An interesting development. As you can see at a glance from the map, the Druzhba pipeline feeds into the heart of Central Europe and services countries countries that, by and large, are skeptics regarding war on Russia. Czechia is a partial exception, although it is doubtful that the population in general is as anti-Russian as the current president.
1/ The US backed and led ex-state of Ukraine said that it would block Druzhba oil pipeline toward Central and South Europe.
This is the second US sponsored attack on European infrastructure , after the US blew up NordStream pipelines for Germany.
2/ A few corrections :
– Gazprom’s contracts expire the end of 2024. The Russians wills NYET to new ones. It’s over.
-EU-peons have 4 months to decide which one is better:
green energy…US LNG 20 times more expensive …new European Ice Age
Choices…
My assumption is that this decision was not left up to Ukraine—it was arrived at by NATO and the EU—which is to say, by the Anglo-Zionists. It looks like an effort to force these countries to toe the Anglo-Zionist line in its war on Russia. The result will be devastating for the economies of these countries, but that’s not the point, is it?

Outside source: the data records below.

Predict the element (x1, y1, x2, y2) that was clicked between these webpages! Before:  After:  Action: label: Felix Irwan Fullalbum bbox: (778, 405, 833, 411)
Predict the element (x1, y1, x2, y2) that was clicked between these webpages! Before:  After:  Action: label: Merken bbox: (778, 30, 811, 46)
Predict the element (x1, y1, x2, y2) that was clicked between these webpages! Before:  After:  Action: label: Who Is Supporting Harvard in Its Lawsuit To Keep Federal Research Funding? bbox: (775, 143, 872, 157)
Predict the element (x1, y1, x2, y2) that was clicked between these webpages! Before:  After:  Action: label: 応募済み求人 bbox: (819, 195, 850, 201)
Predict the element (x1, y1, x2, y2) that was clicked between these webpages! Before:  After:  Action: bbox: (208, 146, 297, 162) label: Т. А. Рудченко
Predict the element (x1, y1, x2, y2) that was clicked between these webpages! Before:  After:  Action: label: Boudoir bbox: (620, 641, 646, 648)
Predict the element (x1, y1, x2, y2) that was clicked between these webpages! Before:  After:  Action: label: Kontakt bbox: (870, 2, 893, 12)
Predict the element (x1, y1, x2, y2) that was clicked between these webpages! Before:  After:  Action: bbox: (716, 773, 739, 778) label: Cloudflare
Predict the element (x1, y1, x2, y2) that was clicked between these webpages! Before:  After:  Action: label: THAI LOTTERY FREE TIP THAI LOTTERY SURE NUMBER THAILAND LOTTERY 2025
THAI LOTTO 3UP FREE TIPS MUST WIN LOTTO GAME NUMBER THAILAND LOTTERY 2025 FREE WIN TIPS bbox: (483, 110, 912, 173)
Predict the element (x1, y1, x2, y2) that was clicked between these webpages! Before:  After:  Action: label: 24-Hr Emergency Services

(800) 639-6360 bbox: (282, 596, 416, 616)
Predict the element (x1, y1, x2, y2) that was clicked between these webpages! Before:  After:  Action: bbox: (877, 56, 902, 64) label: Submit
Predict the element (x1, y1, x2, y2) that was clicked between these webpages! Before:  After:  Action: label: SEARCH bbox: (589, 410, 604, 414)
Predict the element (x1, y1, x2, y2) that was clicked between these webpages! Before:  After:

My guess is that this development will be added to the scales in Putin’s consideration of whether to bring the war in Ukraine to an end sooner rather than later. It’s fashionable to say that Russia has written off the West, but “the West” isn’t a simple concept. Are the Central European and Balkan countries “the West”? Some may believe they are, but my impression is that they are not so regarded—except for political and military expediency—by the traditional West: Britain, France, Germany, non-Finnish Scandinavia, Spain and Italy. Poland undoubtedly considers itself to be a Western country, but most of the traditional West simply regards Poland as a pain in the ass—with no offense intended on my part.